See this thread for further background: What Happens When You're Falsely Accused of Rape - In My Humble Opinion - Straight Dope Message Board
Poll to follow…
See this thread for further background: What Happens When You're Falsely Accused of Rape - In My Humble Opinion - Straight Dope Message Board
Poll to follow…
This is kind of like comparing apples to oranges isn’t it?
Yes, I’m not sure you can compare the two. Plus, it seems so subjective. Some might find rape worse, while others might find the accusation of rape more horrifying.
Is there any statistic on what percentage of false-rape accusations lead to convictions? That seems like it’d be very relevant.
I agree with this.
Not only that, but there’s vast variations in both too. Being accused of rape might cause a divorce, get you fired and basically destroy your life … or it might be cleared quickly and nothing much might happen. Same thing with rape - at the other end of the scale there’s whatever goes over the minimum threshold that can still be called rape, and at the other end some sort of horrible violent mass rape that ends up in murder.
It’s pretty impossible to say. However given the choice of the following scenarios happening in the next 24 hours: either being grabbed on the street and raped, or managing to get a consensual sexual encounter, which is afterwards staged to look like a rape I would take the rape. The chance of being labelled a rapist and going to prison as a “nonce” and having that against my name for the rest of my life is much more horrifying.

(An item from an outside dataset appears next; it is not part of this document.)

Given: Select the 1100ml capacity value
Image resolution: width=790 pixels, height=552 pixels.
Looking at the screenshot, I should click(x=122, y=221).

It’s hard to discuss this. Not because I’m a prior victim of a sexual assault - the “real” kind, with abduction, weapons and bodily harm - but because the OP sounds like pure bullshit. But if we’re going on the premise that any of what he says is true, then I’m still gonna have to go with rape being just a titch more unpleasant.

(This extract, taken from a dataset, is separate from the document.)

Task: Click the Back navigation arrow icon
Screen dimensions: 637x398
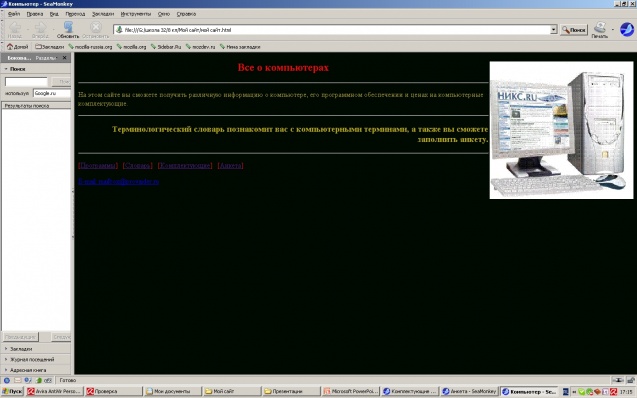Action: pos(15,28)
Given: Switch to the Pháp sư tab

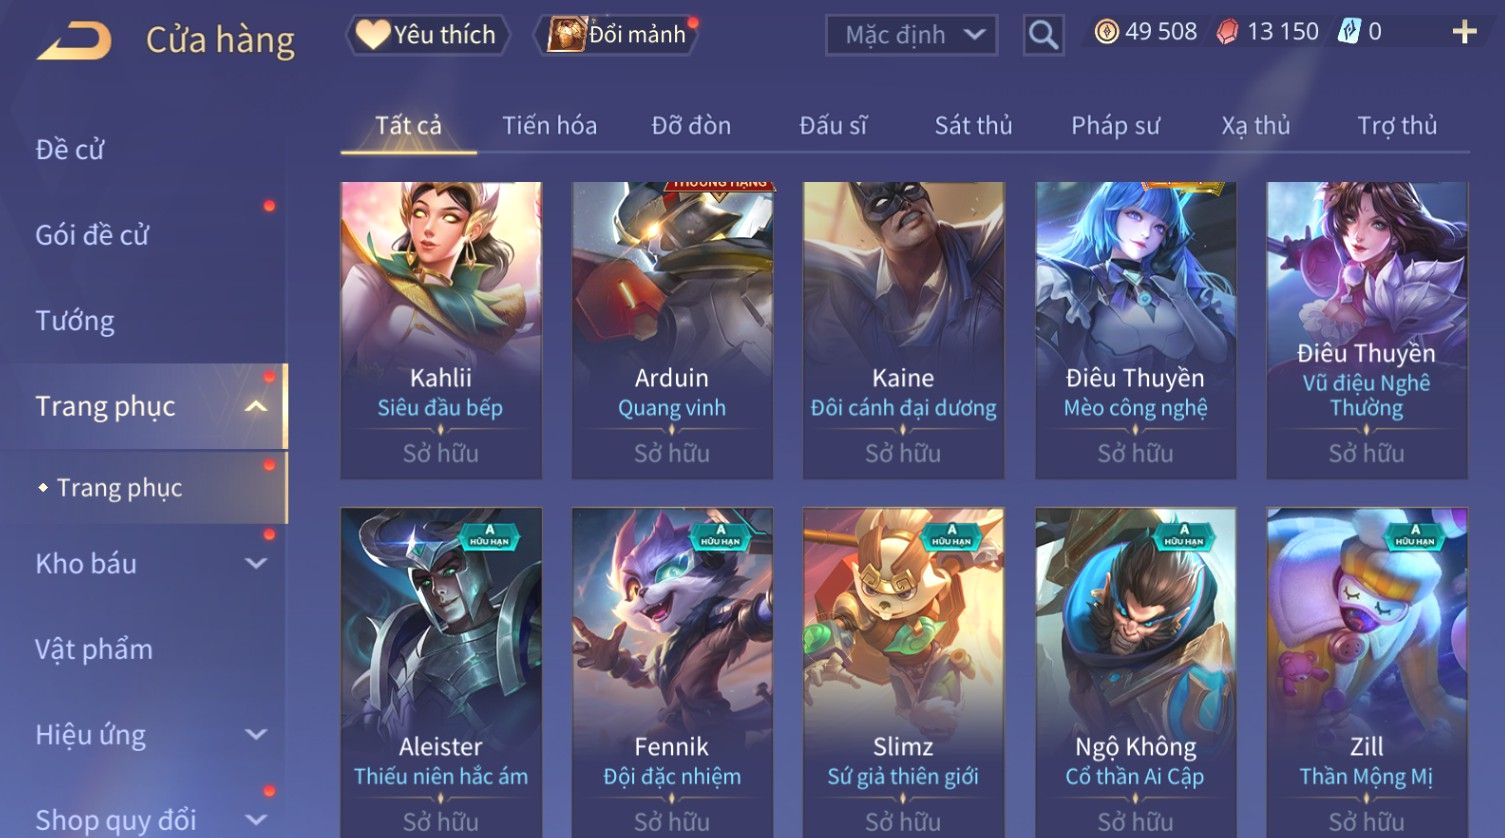Looking at the screenshot, I should pyautogui.click(x=1115, y=126).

wow, you really can’t let this go, can you?
Wanted to see how far my own thoughts were from other people.
You have a funny way of disparaging people who may not agree with you. Are you this way in real life?

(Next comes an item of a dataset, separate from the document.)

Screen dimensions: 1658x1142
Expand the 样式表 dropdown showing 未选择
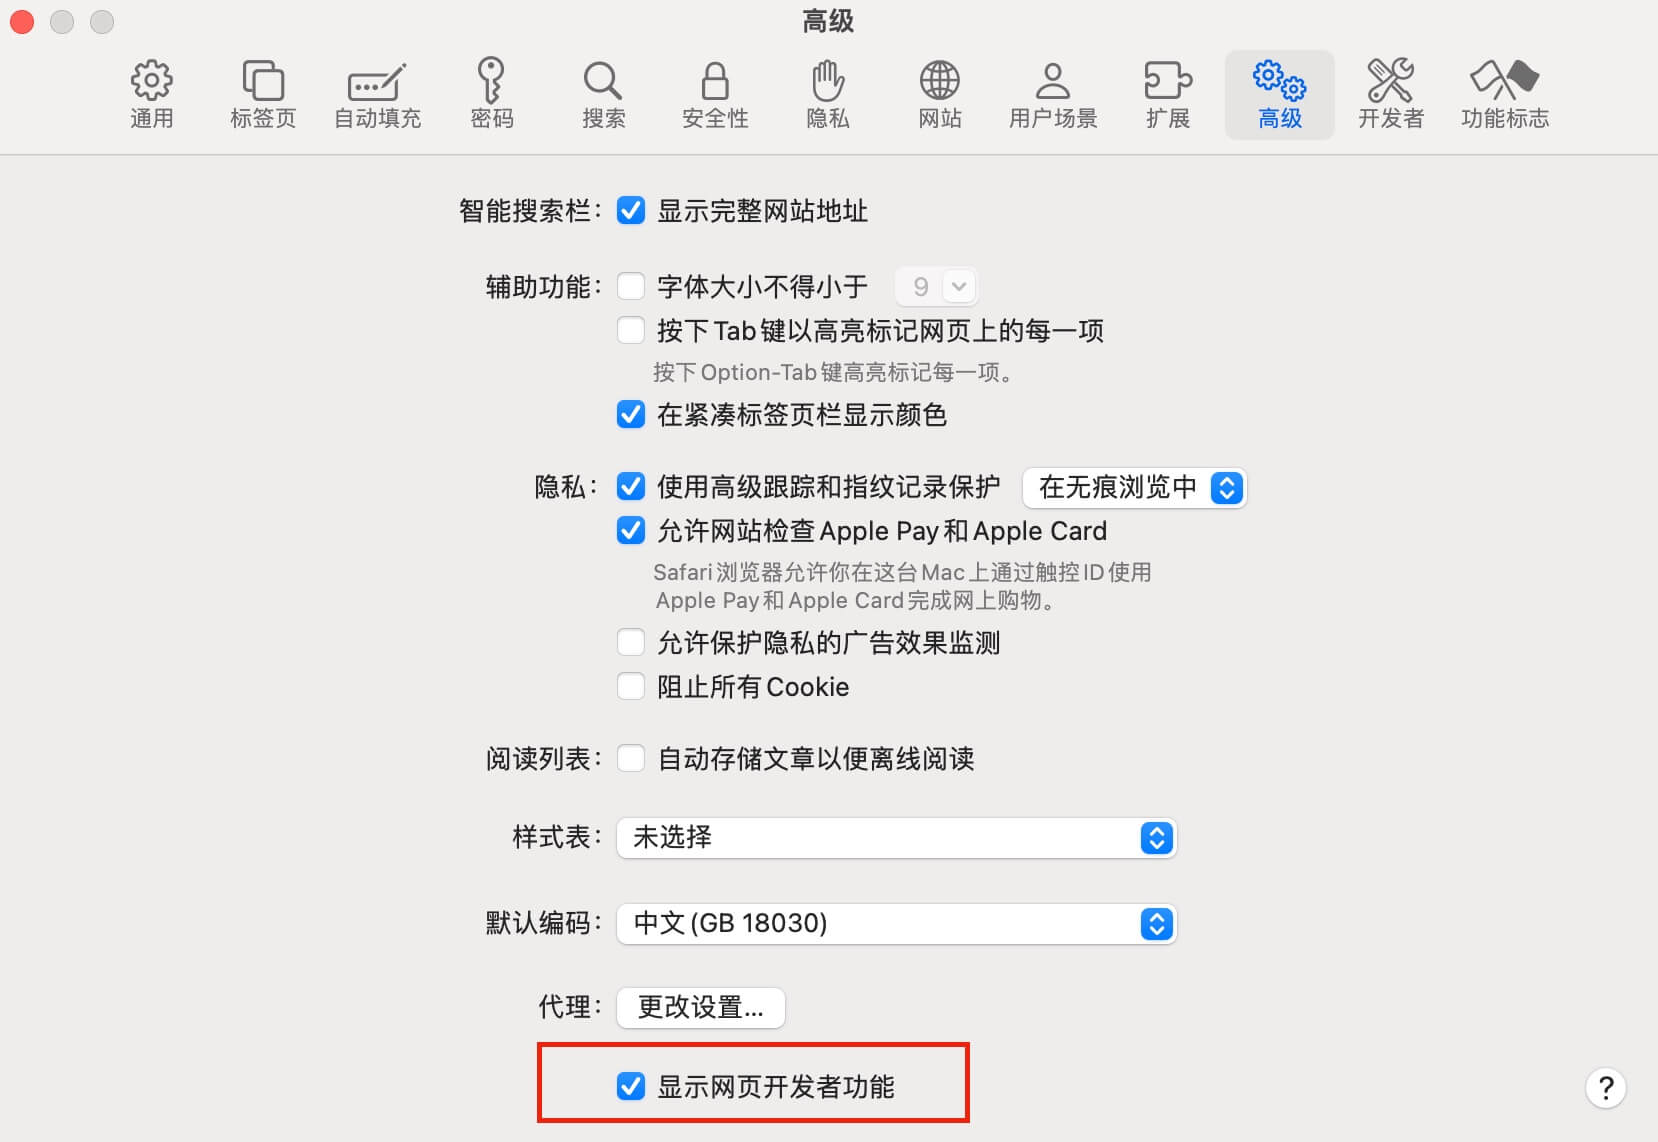[x=896, y=838]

I see them as different forms of rape. Rape being the taking control of another person against their will. Now the physical aspect of being raped is without a doubt terrible, but there is also the physiological aspect that can hang around for years in both cases. Also, being wrongly accused and thrown into jail for it can get you physically raped.
If I get raped – yes, that’s horrifying, and it’d be hard to rebuild my life after that.
If I get falsely accused of rape – I may well spend years getting raped behind bars, followed by trying to rebuild my life while looking for work as a convicted felon of the “sex offender” variety, and I’ll be minus a lot of money, probably minus my marriage, plus my kid grew up without me being there – plus I probably got, what, beaten, cut up, and who-knows-what-else in prison in between getting repeatedly and horrifyingly raped?
Yeah, put me down for the one where I’m looking at being raped fewer times, I guess. (Plus, hey, if I later kill my rapist I’m a victim or a hero, right? But if I kill my accuser, then suddenly I’m the bad guy. And how is that fair?)
Being convicted of a rape you didn’t commit would be tons worse than being raped, being accused is just so variable that it is very hard to quantify. It could ruin your life, it could barely affect you. I guess you could say the same about rape, but i imagine the chance of that barely affecting you are much lower than a false accusation.
Both things could be the worst thing to ever happen to a person in their entire life, and utterly destroy them.
Should the fact that they both exist as horrible things invalidate the feelings of someone to which one happened and the other didn’t?
Which is worse - losing your mom to cancer or losing her to a car crash?
We are talking about two different things here, so really impossible to compare, and frankly, I don’t know why anyone would. I guess that someone could try to minimize someone’s experience of one, based on the other, but that would be a pretty stupid thing to do, so I don’t know if anyone would really do that.
LOL, quote from the other linked thread in the OP:
Being raped itself can vary in degrees to which it traumatizes. Is it a betrayal, was this someone I trusted? Do the circumstances lead me to feel abusively done unto without me internalizing a bucketload of shameful guilt about something I might have done, or should have done differently but didn’t, i.e., self-blame? To what extent am I driven to be terrified that I’ll be mutilated or killed?
Hmm, false accusation experience could be all over the map, too. Accused by one person pointing to me in the college cafeteria? Arrested and convinced and sentenced? Covered in the media and intermittently recognized and/or reported about for the rest of my life?
I hope everyone is keeping in mind that when a man is falsely accused of rape, he has to endure the wrath of Nancy Grace.
This is like asking which is worse, getting murdered, or falsely accused of murder. Obviously, the former is worse, but the latter is still pretty awful, too.
Nope, it shouldn’t. I’m more than a little surprised at the pile-on in the other thread. My only complaint with the OP was that it was way long and possibly misplaced as a message board post. More like a magazine article or blog entry, it seemed.